Cosa succede al confine tra Irlanda e Irlanda del Nord
Era uno dei punti più spinosi del negoziato, che andava a inserirsi in un conflitto storico e nell’Accordo del Venerdì Santo. Bruxelles e Londra dovevano trovare un modo per mantenere un confine libero aperto tra Irlanda del Nord e Irlanda. Il nodo è stato risolto con un accordo che prevede un protocollo speciale. Secondo il Withdrawal Agreement, entrato in vigore già a febbraio di quest’anno, il Regno Unito è fuori dall’unione doganale dell’Ue e l’Irlanda del Nord sarà parte di tutti i futuri accordi commerciali britannici (come quello siglato con la Turchia).
Ciò nonostante, il territorio nord-irlandese si distingue dall’isola della Gran Bretagna, in quanto adotta le regole del mercato unico dell’Ue sui prodotti (inclusa l’Iva) al fine di prevenire un confine fisico all’interno dell’isola irlandese, rimanendo così un punto di ingresso nell’unione doganale europea. Il risultato è la presenza di un confine giuridico tra le due entità statuali dell’isola d’Irlanda, ma nei fatti inesistente, mentre il confine reale (con controlli e regolamenti) corre lungo il tratto di mare che separa l’Irlanda del Nord dall’Isola della Gran Bretagna.
L’accordo sul territorio di Gibilterra
Il destino dei 34.000 abitanti che vivono all’ombra della Rocca di Gibilterra è rimasto incerto fino all’ultimo giorno.
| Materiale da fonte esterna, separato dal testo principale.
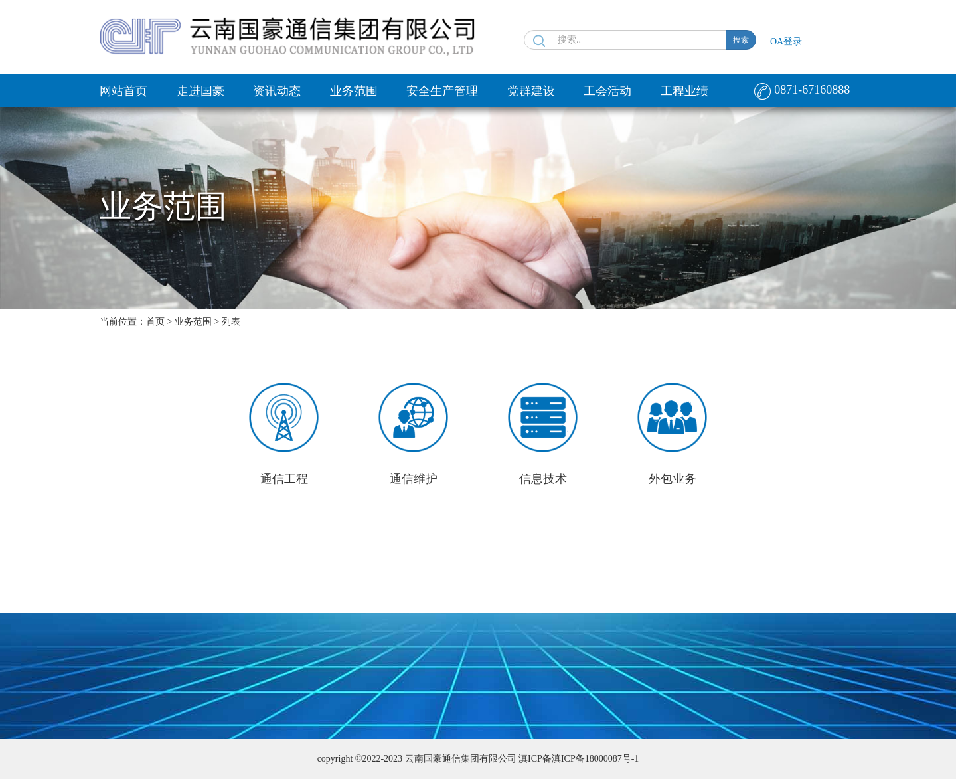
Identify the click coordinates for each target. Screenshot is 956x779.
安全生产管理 (442, 91)
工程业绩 (684, 91)
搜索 (741, 39)
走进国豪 (200, 91)
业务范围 (354, 91)
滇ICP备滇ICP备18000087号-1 (578, 759)
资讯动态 (277, 91)
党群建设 (531, 91)
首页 (155, 322)
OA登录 (786, 41)
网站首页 (123, 91)
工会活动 (607, 91)
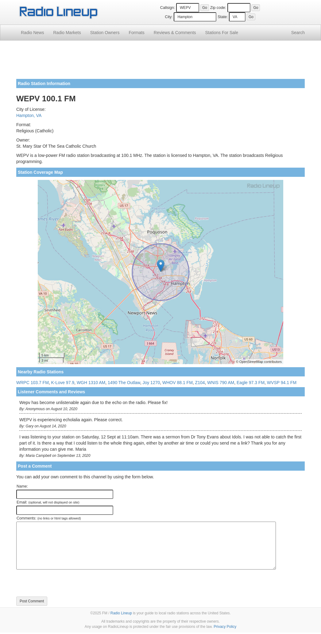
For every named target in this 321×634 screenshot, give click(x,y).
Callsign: (167, 8)
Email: (48, 502)
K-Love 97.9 (63, 382)
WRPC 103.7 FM (32, 382)
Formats (136, 32)
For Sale (221, 32)
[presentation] (63, 583)
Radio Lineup (121, 613)
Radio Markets (67, 32)
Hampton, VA (28, 115)
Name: (22, 486)
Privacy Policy (225, 626)
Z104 (200, 382)
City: (168, 17)
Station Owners (105, 32)
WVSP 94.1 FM (281, 382)
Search (298, 32)
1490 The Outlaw (124, 382)
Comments (175, 32)
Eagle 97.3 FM (251, 382)
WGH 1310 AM (91, 382)
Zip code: (218, 8)
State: (223, 17)
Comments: (49, 518)
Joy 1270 (151, 382)
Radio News (32, 32)
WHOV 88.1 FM (177, 382)
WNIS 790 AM (220, 382)
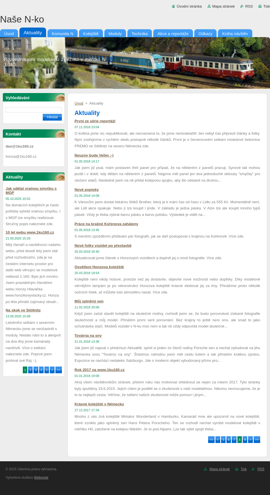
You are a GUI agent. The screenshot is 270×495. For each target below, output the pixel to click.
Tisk (266, 6)
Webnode (41, 478)
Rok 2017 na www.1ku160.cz (100, 370)
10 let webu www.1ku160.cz (30, 232)
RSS (249, 6)
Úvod (79, 103)
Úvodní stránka (189, 6)
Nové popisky (87, 189)
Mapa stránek (223, 6)
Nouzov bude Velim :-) (94, 155)
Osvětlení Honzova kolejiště (99, 267)
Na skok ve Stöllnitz (23, 310)
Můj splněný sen (89, 301)
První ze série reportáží (95, 121)
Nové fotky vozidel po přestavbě (103, 245)
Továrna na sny (88, 335)
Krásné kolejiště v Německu (99, 404)
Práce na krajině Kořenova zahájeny (106, 224)
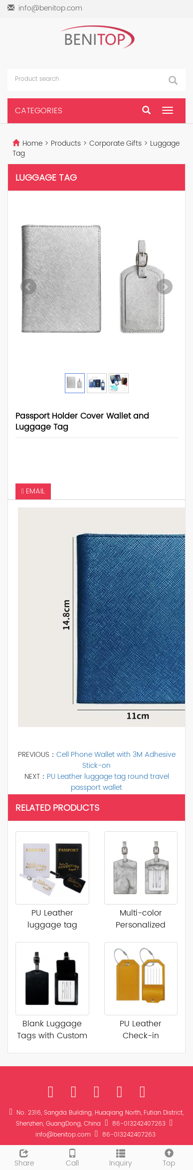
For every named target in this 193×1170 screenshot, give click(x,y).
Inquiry (121, 1157)
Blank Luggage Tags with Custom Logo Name (52, 1030)
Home (32, 143)
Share (24, 1157)
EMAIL (33, 491)
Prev (28, 287)
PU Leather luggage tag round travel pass (52, 919)
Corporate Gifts (115, 143)
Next (165, 287)
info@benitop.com (50, 8)
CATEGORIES (38, 110)
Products (67, 143)
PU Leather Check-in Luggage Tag (140, 1030)
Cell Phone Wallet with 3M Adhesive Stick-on (116, 760)
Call (72, 1157)
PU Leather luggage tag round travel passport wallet (108, 782)
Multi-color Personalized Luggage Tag (140, 919)
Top (169, 1157)
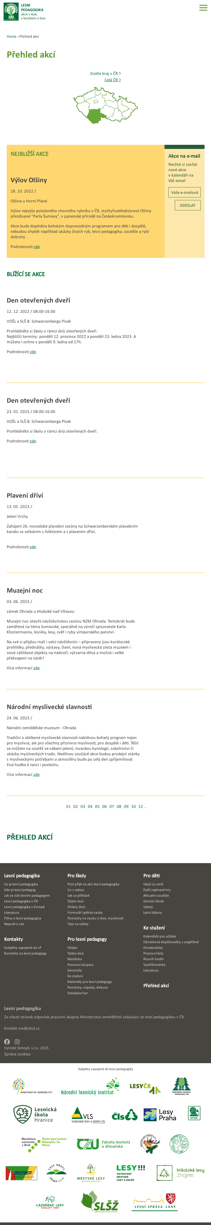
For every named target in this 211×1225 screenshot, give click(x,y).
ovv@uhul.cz (28, 1028)
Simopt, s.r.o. (28, 1047)
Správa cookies (17, 1054)
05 (97, 806)
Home (12, 36)
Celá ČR (113, 80)
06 (104, 806)
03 (83, 806)
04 (90, 806)
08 (119, 806)
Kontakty (13, 939)
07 (112, 806)
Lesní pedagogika (22, 875)
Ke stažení (154, 928)
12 (140, 806)
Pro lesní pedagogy (87, 939)
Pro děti (151, 875)
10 (133, 806)
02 (75, 806)
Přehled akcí (30, 837)
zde (37, 246)
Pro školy (76, 875)
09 (126, 806)
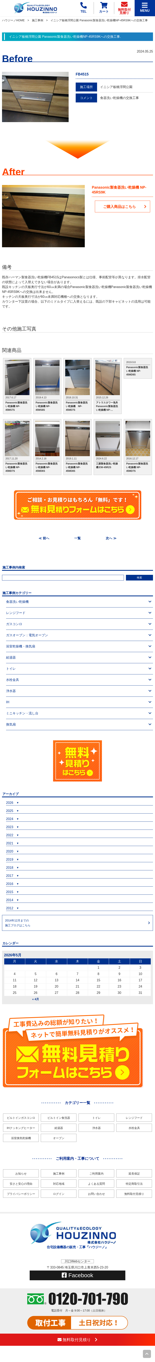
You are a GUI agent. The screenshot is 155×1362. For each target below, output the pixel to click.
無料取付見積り (134, 1193)
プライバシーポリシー (21, 1193)
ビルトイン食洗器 (58, 1117)
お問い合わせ (96, 1193)
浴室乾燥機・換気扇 (78, 646)
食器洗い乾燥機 (78, 601)
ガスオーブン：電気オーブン (78, 635)
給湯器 (78, 657)
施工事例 (37, 20)
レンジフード (78, 613)
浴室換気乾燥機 (21, 1138)
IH (78, 702)
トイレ (78, 668)
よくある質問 (96, 1183)
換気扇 (78, 724)
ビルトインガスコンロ (21, 1117)
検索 (139, 577)
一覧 (77, 538)
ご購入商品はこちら (124, 206)
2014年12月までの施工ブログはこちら (17, 923)
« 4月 (35, 999)
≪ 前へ (44, 538)
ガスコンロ (78, 624)
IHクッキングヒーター (21, 1128)
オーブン (58, 1138)
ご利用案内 (96, 1173)
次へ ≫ (111, 538)
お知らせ (21, 1173)
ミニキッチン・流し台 (78, 713)
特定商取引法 (134, 1183)
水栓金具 (78, 679)
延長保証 (134, 1173)
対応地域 (58, 1183)
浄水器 (78, 691)
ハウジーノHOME (13, 20)
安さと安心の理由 (21, 1183)
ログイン (58, 1193)
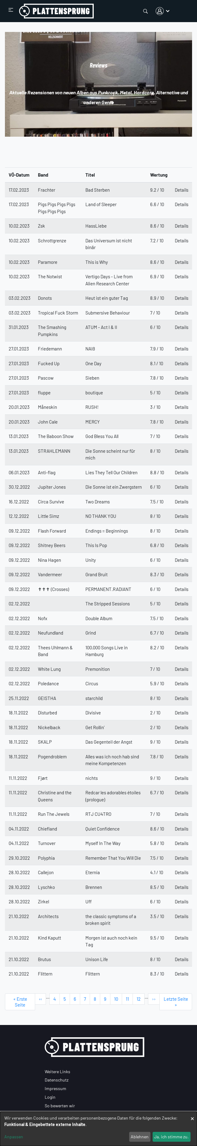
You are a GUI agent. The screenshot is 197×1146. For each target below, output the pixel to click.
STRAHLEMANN (54, 451)
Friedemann (50, 348)
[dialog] (98, 1129)
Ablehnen (140, 1136)
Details (181, 190)
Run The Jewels (53, 814)
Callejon (46, 872)
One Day (93, 363)
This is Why (96, 262)
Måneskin (47, 407)
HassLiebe (96, 226)
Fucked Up (49, 363)
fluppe (44, 392)
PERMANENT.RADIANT (108, 589)
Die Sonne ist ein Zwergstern (113, 487)
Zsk (41, 226)
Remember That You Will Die (113, 858)
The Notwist (50, 276)
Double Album (98, 618)
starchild (94, 698)
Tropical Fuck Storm (58, 312)
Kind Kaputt (49, 938)
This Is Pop (96, 545)
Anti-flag (46, 472)
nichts (91, 778)
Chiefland (47, 828)
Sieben (92, 378)
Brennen (93, 887)
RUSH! (92, 407)
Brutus (44, 959)
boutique (94, 392)
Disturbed (47, 712)
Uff (88, 901)
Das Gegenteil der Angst (108, 742)
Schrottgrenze (52, 240)
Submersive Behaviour (107, 312)
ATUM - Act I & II (101, 327)
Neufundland (50, 633)
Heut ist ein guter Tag (106, 298)
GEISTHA (47, 698)
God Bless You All (101, 436)
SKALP (45, 742)
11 (129, 999)
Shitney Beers (51, 545)
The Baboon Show (56, 436)
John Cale (48, 421)
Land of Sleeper (101, 204)
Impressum (55, 1088)
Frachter (46, 190)
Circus (91, 683)
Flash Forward (52, 531)
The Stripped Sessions (107, 603)
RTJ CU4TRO (98, 814)
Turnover (46, 843)
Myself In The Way (103, 843)
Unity (90, 560)
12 (141, 999)
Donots (45, 298)
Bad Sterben (97, 190)
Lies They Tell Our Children (111, 472)
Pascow (46, 378)
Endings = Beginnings (106, 531)
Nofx (42, 618)
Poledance (48, 683)
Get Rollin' (95, 727)
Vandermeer (50, 574)
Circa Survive (51, 501)
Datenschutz (56, 1079)
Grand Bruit (96, 574)
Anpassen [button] (13, 1136)
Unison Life (96, 959)
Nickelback (49, 727)
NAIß (90, 348)
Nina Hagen (49, 560)
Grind (90, 633)
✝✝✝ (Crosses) (53, 589)
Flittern (45, 973)
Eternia (92, 872)
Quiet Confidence (102, 828)
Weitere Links (57, 1071)
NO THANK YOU (100, 516)
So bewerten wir (60, 1105)
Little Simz (48, 516)
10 (118, 999)
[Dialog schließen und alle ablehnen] (192, 1115)
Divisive (93, 712)
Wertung (158, 175)
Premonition (97, 669)
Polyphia (46, 858)
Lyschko (46, 887)
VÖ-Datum (19, 175)
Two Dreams (97, 501)
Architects (48, 916)
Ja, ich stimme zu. (171, 1136)
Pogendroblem (52, 756)
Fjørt (42, 778)
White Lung (49, 669)
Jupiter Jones (52, 487)
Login (50, 1097)
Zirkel (43, 901)
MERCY (92, 421)
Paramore (47, 262)
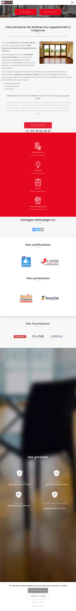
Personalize (38, 602)
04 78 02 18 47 (50, 12)
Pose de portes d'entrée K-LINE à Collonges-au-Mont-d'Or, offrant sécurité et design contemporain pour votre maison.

Spagna e Regno Unito non avevano trovato un accordo sullo status di Gibilterra fino al primo pomeriggio del 31 dicembre, quando Madrid e Londra hanno finalmente raggiunto un’intesa. Ci saranno controlli alla frontiera ma gli abitanti del territorio britannico d’oltremare confinante con la Spagna godranno di libero accesso allo spazio Schengen, e i cittadini spagnoli (ed europei) potranno continuare a entrare liberamente a Gibilterra per lavorare o visitare la località.
Sono 15.000 le persone che vivono in Spagna ma lavorano a Gibilterra, e ogni anno la località viene visitata da circa 10 milioni di turisti, per lo più escursionisti spagnoli. Il fatto bizzarro è che ai britannici non residenti che si recheranno nell’enclave passando dalla Spagna, o in Spagna passando da Gibilterra, verrà chiesto il passaporto.
Perché tanti negoziati sulla pesca?
La discussione sulle quote della pesca ha occupato le ultime settimane del negoziato e tenuto gli osservatori con il fiato sospeso. Nei numeri il settore non ha un valore economico importante, ma per le comunità costiere del canale della Manica è di vitale importanza e Boris Johnson aveva fortemente politicizzato la questione per via dell’immaginario evocativo che esercita il principio del controllo delle proprie acque territoriali, specialmente se dall’altra parte c’è la Francia.
Il risultato è stato l’assegnazione agli europei di quote di pesca nelle acque britanniche fino al 25% per un periodo di cinque anni, al termine del quale (nel 2026) sarà tutto rinegoziato. Per l’Ue significa continuare ad avere un accesso alle acque britanniche, per UK significa uscire dalla politica comune della pesca dell’Ue e dare seguito al messaggio di aver ripreso il controllo del proprio mare, o meglio, dei propri pesci.